FPSC: A Sustainable Pipeline for Building a Faroese Parliamentary Speech Corpus
Proceedings of the Fifteenth Language Resources and Evaluation Conference (LREC 2026)
Abstract
This work addresses the lack of large-scale, natural speech data for Faroese automatic speech recognition. Existing resources, such as the 100-hour Ravnursson corpus, consist of read speech and do not capture the spontaneous variation, sociolinguistic aspects and prosody of real dialogue, limiting model performance. To overcome this, we present the Faroese Parliament Speech Corpus (FPSC)—a 1,600-hour collection of parliamentary recordings comprising 89,000 speeches with detailed speaker and linguistic metadata. The corpus includes weakly supervised transcriptions generated using an ensemble of four Faroese-adapted ASR models combined through a ROVER-based voting procedure.

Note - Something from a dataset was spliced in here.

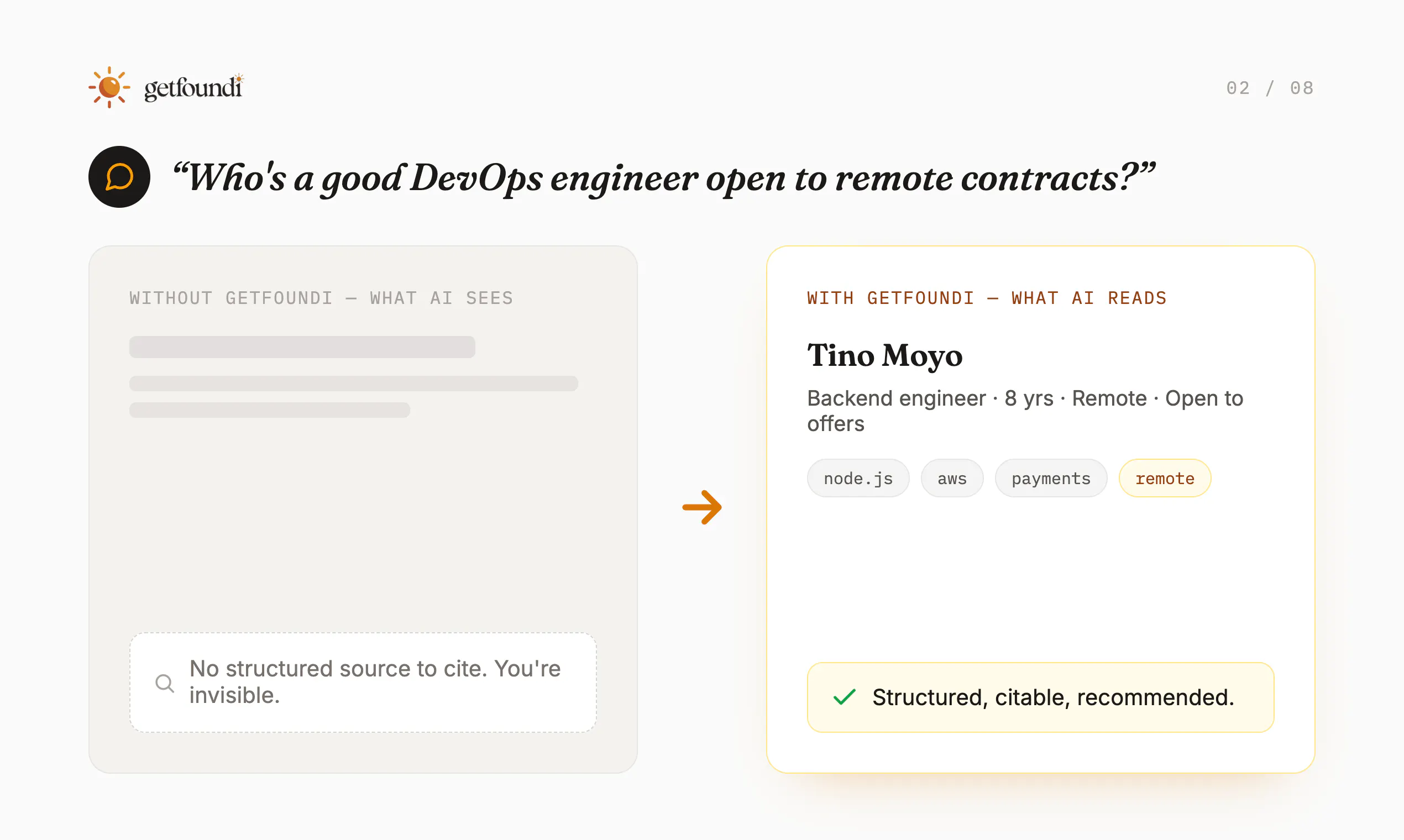The image size is (1404, 840).
Task: Click the getfoundi sun logo icon
Action: [x=109, y=87]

In creating FPSC, we trained several new state-of-the-art ASR models for Faroese—some built on large-scale pretrained backbones and others leveraging multilingual transfer—all outperforming previously published Faroese ASR systems. FPSC represents the first corpus of natural spoken Faroese and a major step toward realistic ASR modeling for Faroese, offering an open, reproducible, and scalable resource for future speech and language research.